• [To do] Please filter the data below down to the lines holding the string "agent".

• [Records for this exercise]
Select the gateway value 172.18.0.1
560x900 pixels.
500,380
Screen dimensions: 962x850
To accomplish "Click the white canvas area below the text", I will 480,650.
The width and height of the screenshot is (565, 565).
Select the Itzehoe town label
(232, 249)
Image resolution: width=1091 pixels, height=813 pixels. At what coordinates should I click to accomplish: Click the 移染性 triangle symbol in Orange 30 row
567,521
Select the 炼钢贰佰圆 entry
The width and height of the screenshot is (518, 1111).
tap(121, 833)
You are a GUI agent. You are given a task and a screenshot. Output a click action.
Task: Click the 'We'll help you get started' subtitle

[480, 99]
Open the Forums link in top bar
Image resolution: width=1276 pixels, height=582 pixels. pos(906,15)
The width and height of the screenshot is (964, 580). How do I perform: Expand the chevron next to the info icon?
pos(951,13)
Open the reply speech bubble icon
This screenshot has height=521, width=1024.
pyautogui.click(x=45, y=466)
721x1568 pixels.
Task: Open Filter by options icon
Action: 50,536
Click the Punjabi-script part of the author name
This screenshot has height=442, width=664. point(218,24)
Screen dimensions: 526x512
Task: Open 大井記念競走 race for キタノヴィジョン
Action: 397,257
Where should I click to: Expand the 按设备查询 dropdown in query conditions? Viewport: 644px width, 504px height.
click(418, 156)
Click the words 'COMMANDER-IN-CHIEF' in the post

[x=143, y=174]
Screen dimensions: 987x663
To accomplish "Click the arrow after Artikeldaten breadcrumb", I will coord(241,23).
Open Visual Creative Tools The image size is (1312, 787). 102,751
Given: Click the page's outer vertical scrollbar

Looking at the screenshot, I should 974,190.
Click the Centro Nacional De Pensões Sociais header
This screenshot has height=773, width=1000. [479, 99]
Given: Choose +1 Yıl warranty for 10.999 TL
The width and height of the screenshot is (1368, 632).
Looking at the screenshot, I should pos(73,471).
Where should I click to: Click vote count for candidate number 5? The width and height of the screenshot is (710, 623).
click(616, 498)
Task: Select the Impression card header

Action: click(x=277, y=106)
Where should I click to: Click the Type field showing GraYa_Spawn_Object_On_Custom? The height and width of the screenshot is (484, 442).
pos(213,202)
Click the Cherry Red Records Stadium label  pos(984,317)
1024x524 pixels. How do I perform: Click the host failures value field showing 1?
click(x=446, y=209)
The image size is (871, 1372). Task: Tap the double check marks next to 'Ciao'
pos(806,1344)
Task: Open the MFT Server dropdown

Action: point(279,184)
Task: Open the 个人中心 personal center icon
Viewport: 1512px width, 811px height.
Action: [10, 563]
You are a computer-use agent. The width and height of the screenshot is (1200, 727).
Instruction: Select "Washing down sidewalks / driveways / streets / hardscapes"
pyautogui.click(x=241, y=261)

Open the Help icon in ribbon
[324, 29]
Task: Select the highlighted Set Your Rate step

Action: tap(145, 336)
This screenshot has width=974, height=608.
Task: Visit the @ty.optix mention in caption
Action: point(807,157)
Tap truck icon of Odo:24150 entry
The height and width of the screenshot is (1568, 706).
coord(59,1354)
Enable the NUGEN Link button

• [Output of the task]
You are a GUI agent. You are given a task and a screenshot. Output a click action.
You are a computer-use agent. The width and height of the screenshot is (1200, 727).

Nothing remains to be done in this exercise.